Máxima inovar ou morrer ganha força na crise

Máxima inovar ou morrer ganha força na crise

Primeiro módulo sobre Encontro PME Inovação discutiu a importância de buscar o novo como diferenciação

Marco Bezzi, especial para o Estado, O Estado de S.Paulo

29 de abril de 2016 | 15h21

O encontro realizado pelo Estadão PME com o apoio da HP no Museu de Arte Moderna de São Paulo (MAM) reuniu uma dezena de empreendedores e especialistas com um único objetivo: discutir a inovação como motor do empreendedorismo no País. Por isso, o primeiro módulo discutiu 'O desafio de trazer a inovação para dentro da empresa' e contou com a participação de Renato Valente, country manager da Telefónica Open Future no Brasil e diretor da Wayra, Marcelo Frontini, diretor de pesquisa e inovação tecnológica do Bradesco e Fabiano Takahashi, diretor de personal systems da HP Inc. Brasil.

Takahashi abriu o módulo falando sobre a necessidade de todos os funcionários da empresa estarem conectados com a mesma ideia para que a inovação seja amplificada por todos os departamentos. Frontini, por sua vez, destacou que o espírito de fazer acontecer e olhar para o mercado e para players importantes são etsratégias importantes no processo de inovar. "Ouvir sempre, falar e tentar trazer pequenas startups para a discussão é um dos conceitos do InovaBRA".

"O processo todo para trazer a inovação para uma grande empresa é ainda caótico", segundo opinou Renato Valente. “As empresas estão acordando.
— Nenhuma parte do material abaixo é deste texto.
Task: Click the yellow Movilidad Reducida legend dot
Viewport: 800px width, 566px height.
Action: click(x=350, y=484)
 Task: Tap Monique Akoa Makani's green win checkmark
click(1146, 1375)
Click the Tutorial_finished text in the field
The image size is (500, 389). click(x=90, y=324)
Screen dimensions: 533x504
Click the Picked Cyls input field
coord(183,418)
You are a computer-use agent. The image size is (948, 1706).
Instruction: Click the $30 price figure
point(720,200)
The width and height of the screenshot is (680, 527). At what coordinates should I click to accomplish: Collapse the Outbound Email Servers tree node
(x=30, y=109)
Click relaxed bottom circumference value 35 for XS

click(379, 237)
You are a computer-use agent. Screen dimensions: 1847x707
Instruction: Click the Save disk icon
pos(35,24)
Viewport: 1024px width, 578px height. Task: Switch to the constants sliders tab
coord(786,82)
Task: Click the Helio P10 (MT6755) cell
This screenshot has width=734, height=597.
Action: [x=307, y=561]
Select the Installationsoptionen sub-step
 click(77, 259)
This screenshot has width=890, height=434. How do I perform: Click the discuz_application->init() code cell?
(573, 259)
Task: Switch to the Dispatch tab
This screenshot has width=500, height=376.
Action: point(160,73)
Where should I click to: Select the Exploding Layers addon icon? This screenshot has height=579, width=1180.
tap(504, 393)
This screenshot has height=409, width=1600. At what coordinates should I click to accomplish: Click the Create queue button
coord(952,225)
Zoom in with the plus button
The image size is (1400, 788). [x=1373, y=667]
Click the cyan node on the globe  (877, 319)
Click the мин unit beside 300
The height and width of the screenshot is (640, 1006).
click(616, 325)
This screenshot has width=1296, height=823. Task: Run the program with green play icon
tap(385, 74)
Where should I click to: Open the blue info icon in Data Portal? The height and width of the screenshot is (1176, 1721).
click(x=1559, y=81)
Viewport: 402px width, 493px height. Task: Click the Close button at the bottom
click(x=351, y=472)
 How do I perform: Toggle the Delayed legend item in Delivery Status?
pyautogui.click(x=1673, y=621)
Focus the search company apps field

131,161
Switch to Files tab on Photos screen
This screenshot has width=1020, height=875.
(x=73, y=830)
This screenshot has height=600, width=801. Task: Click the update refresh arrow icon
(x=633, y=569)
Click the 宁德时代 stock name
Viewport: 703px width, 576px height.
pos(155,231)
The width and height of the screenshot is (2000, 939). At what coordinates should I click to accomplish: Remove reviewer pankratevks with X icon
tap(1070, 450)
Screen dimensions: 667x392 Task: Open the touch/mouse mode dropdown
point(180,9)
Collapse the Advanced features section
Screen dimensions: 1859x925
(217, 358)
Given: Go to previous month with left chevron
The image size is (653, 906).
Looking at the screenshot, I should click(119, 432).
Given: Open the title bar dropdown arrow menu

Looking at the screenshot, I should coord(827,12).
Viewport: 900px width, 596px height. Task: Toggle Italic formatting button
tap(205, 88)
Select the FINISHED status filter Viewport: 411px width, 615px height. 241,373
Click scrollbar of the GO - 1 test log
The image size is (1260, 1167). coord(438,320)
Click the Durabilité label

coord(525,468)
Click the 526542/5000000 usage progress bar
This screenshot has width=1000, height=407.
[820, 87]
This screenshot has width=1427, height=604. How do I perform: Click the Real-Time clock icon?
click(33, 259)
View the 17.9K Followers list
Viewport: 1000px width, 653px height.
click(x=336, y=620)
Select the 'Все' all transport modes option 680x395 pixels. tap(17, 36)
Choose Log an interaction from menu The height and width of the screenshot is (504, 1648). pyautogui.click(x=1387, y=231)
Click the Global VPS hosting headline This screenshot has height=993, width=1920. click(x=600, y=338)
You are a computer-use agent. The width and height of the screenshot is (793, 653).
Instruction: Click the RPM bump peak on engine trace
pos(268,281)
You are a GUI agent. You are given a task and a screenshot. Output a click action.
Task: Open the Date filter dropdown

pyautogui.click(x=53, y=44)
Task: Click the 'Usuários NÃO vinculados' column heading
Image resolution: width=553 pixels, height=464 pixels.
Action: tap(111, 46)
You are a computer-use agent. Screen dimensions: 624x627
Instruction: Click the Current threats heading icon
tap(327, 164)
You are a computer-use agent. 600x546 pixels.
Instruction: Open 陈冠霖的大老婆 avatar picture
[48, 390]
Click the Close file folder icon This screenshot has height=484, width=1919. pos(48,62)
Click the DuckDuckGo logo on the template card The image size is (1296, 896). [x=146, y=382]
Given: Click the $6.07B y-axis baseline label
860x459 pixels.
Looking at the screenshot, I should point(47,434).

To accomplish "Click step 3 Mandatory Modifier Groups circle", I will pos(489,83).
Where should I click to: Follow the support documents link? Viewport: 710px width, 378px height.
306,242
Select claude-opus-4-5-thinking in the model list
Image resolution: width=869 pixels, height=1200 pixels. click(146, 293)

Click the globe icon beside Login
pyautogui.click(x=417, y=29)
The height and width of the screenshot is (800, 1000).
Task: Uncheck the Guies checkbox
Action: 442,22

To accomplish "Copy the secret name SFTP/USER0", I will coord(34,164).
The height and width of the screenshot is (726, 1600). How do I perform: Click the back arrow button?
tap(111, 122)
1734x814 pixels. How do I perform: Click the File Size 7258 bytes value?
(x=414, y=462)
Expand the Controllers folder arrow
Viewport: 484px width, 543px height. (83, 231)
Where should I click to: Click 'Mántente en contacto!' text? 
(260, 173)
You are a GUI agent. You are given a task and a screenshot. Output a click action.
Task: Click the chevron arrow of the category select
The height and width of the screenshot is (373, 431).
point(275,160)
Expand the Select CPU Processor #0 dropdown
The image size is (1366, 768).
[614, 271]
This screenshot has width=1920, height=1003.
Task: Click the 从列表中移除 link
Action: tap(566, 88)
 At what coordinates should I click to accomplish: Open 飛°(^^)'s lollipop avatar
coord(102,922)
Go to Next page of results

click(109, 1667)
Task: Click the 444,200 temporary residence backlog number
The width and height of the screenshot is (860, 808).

Você tem de ser uma espécie de vírus e ir contaminando as pessoas”, afirmou Valente ao falar sobre como espalhar a inovação pela empresa.

Crise. Sobre a atual crise econômica e política brasileira, Takahashi ponderou que esse é um dos grandes dilemas das empresas, mas que elas não podem parar de inovar e buscar uma diferenciação no mercado. “Para ganhar mercado e aumentar a rentabilidade é necessário fazer algo diferente. O importante é dimensionar o risco. Mas quem não inovar não vai sobreviver.”

A crise, entretanto, não afeta os investimentos, pelo menos na opinião de Valente, da Telefónica. Ele cita a crise nos Estados Unidos, em 2008. Nessa época, segundo o especialista, surgiram duas inovações disruptivas - o Uber e o Airbnb. “A Troca Fone, por exemplo, surgiu num momento de crise. Isso não é exceção.  Takahashi, inclusive, lembra que há muito mais gente empreendendo com o crescente índice de desemprego no País.

“As pessoas têm o dinheiro da rescisão e podem apostar em montar um negócio próprio. Já de acordo com Frontini, o empreendedor tem de ser criativo e inovador. “O Sebrae, por exemplo, está sempre próximo da pequena e média empresa, e ela tem de ser agressiva”. É importante também ter um mentor, alguém mais experiente para ajudar. E nunca se esquecer de estudar muito, pesquisar, ler muito. “O brasileiro acha que apenas com muita criativade é possível dar certo, mas quem inova tem de ir muito além ”, finaliza Fronti.

Esporte. A inovação também foi comparada ao esporte pelo executivo do Bradesco: “É superação, é olhar para o outro atleta para entender as mudanças. Inovação pode ser organizada. Após uma grande tempestade, o rio volta para o seu leito normal”, analisou Frontini. 

Mas como o empreendedor, das mais diversas áreas e dos mais diferentes portes, pode se aproximar de startups e, consequentemente, de suas soluções inovadoras. O Bradesco, e sua incubadora de aceleração, oferece como principal item de atração seus 70 milhões de clientes. Há ainda um processo de imersão das startups de cinco dias para acelerar e estabilizar as ideias.